● Supplied material
[start]

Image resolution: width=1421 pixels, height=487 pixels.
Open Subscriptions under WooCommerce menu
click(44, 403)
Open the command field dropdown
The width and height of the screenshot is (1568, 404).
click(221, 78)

[end]
[start]

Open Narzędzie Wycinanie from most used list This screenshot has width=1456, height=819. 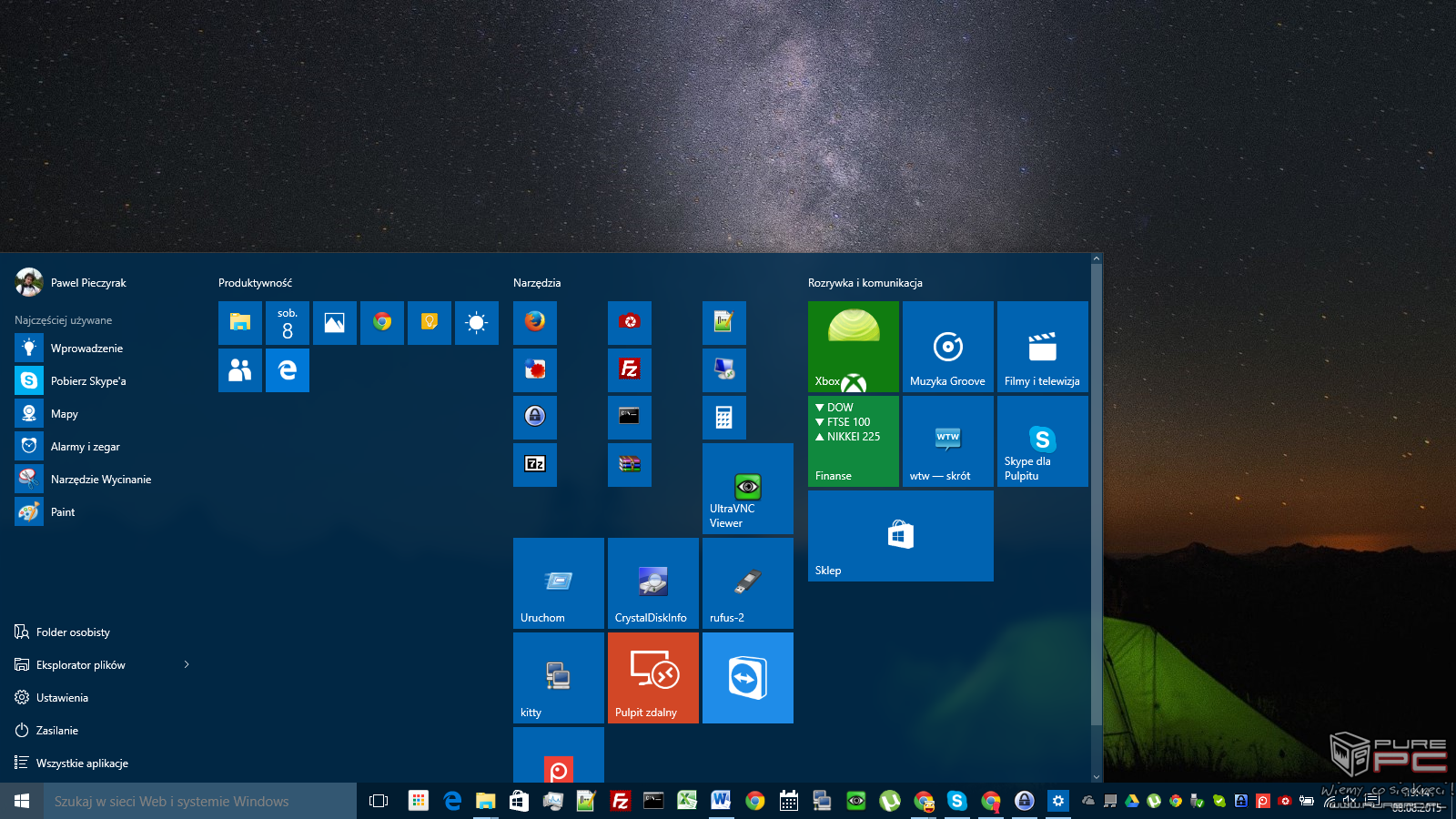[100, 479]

[end]
[start]

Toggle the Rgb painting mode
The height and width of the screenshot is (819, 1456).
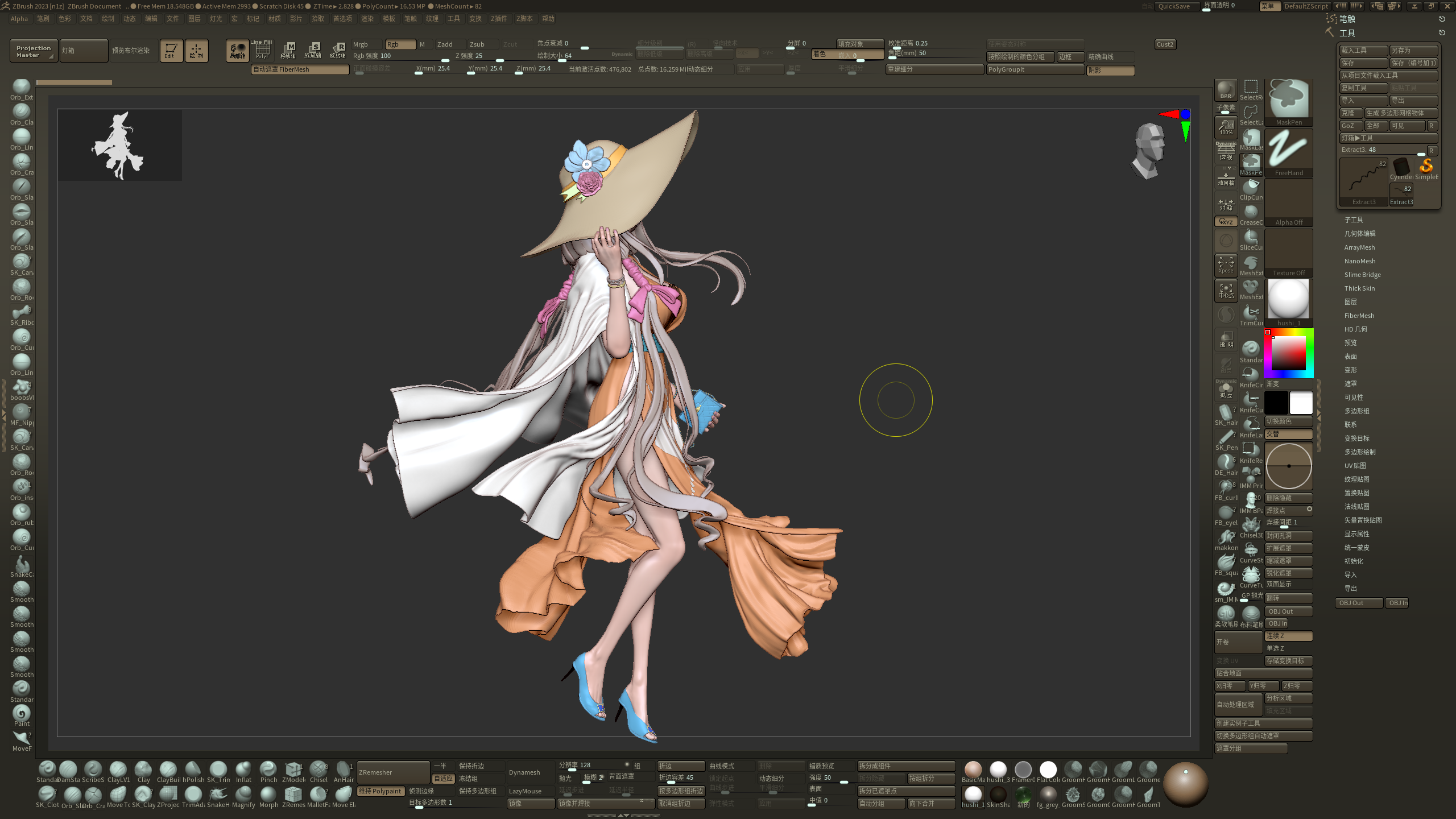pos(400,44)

[end]

● Given instruction
Retype the lines from the line that contains "Toggle the Rgb painting mode" to the line that contains "pos(400,44)", with both of those lines included. Leave the pictures out of your answer.

● Completed exercise
Toggle the Rgb painting mode
The height and width of the screenshot is (819, 1456).
pos(400,44)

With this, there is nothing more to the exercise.